CohoUS is pleased to announce the following speakers for our
Affordable Conference on Affordable Cohousing
an online event for the 2020 Simple Series.
Keynote Speaker
David Dworkin, President and CEO, National Housing Conference
David M. Dworkin joined NHC as president and CEO in January 2018. Prior to joining NHC, David worked as a senior policy adviser at the U.S. Department of the Treasury, where he advised senior Treasury Department officials on matters related to housing and community development. His expertise includes credit availability; housing finance reform, mortgage servicing, affordable housing, access to credit, residential housing vacancy, abandonment and demolition and community stabilization strategies. He also served as a member of the White House’s Detroit interagency team, where his responsibilities included developing and implementing strategies to assist in the City of Detroit’s revitalization.

•••••

• _Aim a_
Answer these questions about the cohousing conference announcement:
(i) What is the full name of the conference?
(ii) In what month and year did David Dworkin join NHC?
(iii) Which city's revitalization did the White House interagency team work on?
The cohousing conference announcement and the listing have nothing to do with each other.

(Word and element location listing)

•••••

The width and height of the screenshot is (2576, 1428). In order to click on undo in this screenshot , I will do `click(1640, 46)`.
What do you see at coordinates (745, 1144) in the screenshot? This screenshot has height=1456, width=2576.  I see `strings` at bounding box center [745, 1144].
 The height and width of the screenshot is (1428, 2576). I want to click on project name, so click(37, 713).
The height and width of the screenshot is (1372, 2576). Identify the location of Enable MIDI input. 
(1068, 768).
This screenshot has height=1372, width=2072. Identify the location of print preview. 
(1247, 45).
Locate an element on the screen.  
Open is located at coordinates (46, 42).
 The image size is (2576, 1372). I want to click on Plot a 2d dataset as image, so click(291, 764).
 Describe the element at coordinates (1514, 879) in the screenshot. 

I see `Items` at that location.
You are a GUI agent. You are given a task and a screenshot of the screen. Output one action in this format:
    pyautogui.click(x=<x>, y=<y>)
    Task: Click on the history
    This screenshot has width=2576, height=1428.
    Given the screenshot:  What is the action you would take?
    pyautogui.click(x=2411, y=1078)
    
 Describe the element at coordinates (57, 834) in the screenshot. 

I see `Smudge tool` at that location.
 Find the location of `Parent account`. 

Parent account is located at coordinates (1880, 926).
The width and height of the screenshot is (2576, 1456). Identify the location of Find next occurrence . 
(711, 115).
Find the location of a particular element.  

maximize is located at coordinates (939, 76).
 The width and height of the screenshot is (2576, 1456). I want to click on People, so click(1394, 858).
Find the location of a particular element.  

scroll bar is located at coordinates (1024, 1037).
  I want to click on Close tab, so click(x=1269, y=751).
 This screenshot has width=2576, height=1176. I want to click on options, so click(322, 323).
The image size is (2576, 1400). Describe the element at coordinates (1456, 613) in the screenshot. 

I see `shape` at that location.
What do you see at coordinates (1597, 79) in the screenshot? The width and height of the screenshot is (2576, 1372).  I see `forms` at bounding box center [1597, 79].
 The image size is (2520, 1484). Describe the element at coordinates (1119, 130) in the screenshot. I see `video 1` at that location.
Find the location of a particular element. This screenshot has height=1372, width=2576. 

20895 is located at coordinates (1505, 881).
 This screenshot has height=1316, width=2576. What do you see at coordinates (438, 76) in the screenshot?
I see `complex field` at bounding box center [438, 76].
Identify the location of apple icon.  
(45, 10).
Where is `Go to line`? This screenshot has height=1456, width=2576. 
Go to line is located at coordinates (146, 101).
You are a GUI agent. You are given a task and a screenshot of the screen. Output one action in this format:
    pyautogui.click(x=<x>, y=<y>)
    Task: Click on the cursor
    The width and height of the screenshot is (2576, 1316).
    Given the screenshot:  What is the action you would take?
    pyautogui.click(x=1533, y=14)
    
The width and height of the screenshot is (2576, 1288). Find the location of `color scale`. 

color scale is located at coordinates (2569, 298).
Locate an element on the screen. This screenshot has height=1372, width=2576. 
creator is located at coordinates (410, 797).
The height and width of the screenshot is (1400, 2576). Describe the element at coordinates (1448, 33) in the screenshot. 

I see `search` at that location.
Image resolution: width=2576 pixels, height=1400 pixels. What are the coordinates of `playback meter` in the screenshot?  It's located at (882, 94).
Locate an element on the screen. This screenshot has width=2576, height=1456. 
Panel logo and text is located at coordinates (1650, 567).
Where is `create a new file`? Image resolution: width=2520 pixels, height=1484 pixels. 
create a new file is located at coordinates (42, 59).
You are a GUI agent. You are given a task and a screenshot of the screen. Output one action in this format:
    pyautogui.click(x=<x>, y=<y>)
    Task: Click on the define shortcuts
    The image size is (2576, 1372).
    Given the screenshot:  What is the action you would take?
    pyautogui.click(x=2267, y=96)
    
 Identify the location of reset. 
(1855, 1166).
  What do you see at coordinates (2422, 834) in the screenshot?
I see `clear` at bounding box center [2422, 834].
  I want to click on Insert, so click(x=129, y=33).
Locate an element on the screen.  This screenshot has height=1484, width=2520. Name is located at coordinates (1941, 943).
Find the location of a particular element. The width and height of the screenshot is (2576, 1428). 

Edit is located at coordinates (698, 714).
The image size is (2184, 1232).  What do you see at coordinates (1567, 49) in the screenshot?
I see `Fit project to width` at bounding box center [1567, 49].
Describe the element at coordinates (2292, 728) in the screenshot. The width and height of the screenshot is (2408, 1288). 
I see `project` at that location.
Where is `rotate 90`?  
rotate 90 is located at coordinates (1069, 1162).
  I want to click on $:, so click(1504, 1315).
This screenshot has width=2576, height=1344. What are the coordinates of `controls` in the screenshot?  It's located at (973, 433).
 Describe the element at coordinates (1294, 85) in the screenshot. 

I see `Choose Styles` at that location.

•••••

• _Aim b_
Print the listing from its first line through the line holding "so click(1394, 858).", including both.

• _Finished answer a_
(i) Affordable Conference on Affordable Cohousing
(ii) January 2018
(iii) Detroit

• _Finished answer b_
The width and height of the screenshot is (2576, 1428). In order to click on undo in this screenshot , I will do `click(1640, 46)`.
What do you see at coordinates (745, 1144) in the screenshot? This screenshot has height=1456, width=2576.  I see `strings` at bounding box center [745, 1144].
 The height and width of the screenshot is (1428, 2576). I want to click on project name, so click(37, 713).
The height and width of the screenshot is (1372, 2576). Identify the location of Enable MIDI input. 
(1068, 768).
This screenshot has height=1372, width=2072. Identify the location of print preview. 
(1247, 45).
Locate an element on the screen.  
Open is located at coordinates (46, 42).
 The image size is (2576, 1372). I want to click on Plot a 2d dataset as image, so click(291, 764).
 Describe the element at coordinates (1514, 879) in the screenshot. 

I see `Items` at that location.
You are a GUI agent. You are given a task and a screenshot of the screen. Output one action in this format:
    pyautogui.click(x=<x>, y=<y>)
    Task: Click on the history
    This screenshot has width=2576, height=1428.
    Given the screenshot:  What is the action you would take?
    pyautogui.click(x=2411, y=1078)
    
 Describe the element at coordinates (57, 834) in the screenshot. 

I see `Smudge tool` at that location.
 Find the location of `Parent account`. 

Parent account is located at coordinates (1880, 926).
The width and height of the screenshot is (2576, 1456). Identify the location of Find next occurrence . 
(711, 115).
Find the location of a particular element.  

maximize is located at coordinates (939, 76).
 The width and height of the screenshot is (2576, 1456). I want to click on People, so click(1394, 858).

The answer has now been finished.